ТЕКСТ:
===

Подготовительные этюды показывают, на каком большом счастливом подъеме работал тогда художник. Среди них есть настоящий шедевр – голова молодого Иоанна. Это лицо, настороженное, вещее, и та пленительная артистическая свобода, с какой оно написано, вызывают ассоциации с некоторыми головами Эль Греко.
«Тайная вечеря» явилась предтечей искусства передвижников, если понимать последнее не внешне и не только «по Стасову». Ошибочно думать, что вдохновители и крупнейшие деятели передвижничества только к тому и стремились, чтобы писать жанровые сцены из жизни. «Драма души», «драма жизни» – вот слова, которые непременно вырывались у Крамского, Перова, Антокольского, Репина, Сурикова, когда они хотели формулировать программу своего искусства. Собственно, из крупных представителей передвижничества один только Перов посвятил себя бытовому жанру, но и Перов мыслил его как человеческую драму, не иначе. Крамской, также как и Ге, вообще не писал жанровых картин. Вместе с Перовым и Крамским Ге был в числе создателей, организаторов и старейших членов Товарищества передвижных выставок. Его картина «Петр I и царевич Алексей», показанная на первой передвижной ровно сто лет тому назад, явилась программной для Товарищества, произведя переворот в принципах исторической живописи, а впоследствии стала хрестоматийной.

===

ИСХОДНЫЙ МАТЕРИАЛ:
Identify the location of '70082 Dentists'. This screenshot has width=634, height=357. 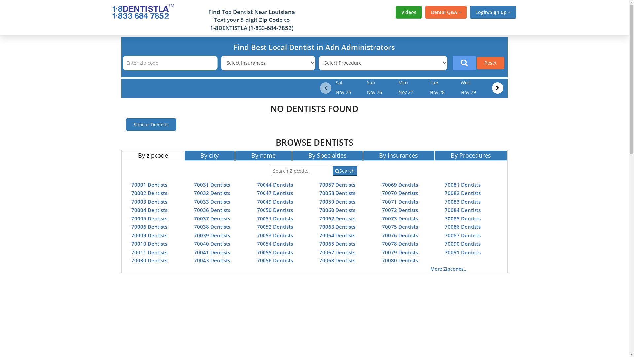
(462, 193).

===

ЗАДАНИЕ: Перескажите текст о «Тайной вечере» и передвижниках в двух предложениях.

ОТВЕТ: Подготовительные этюды, среди которых выделяется голова молодого Иоанна, показывают, с каким подъемом тогда работал художник, а «Тайная вечеря» стала предтечей искусства передвижников, видевших свою программу в «драме души» и «драме жизни», а не только в жанровых сценах. Ге вместе с Перовым и Крамским был среди создателей Товарищества передвижных выставок, и его картина «Петр I и царевич Алексей», показанная на первой передвижной, стала для Товарищества программной и совершила переворот в принципах исторической живописи.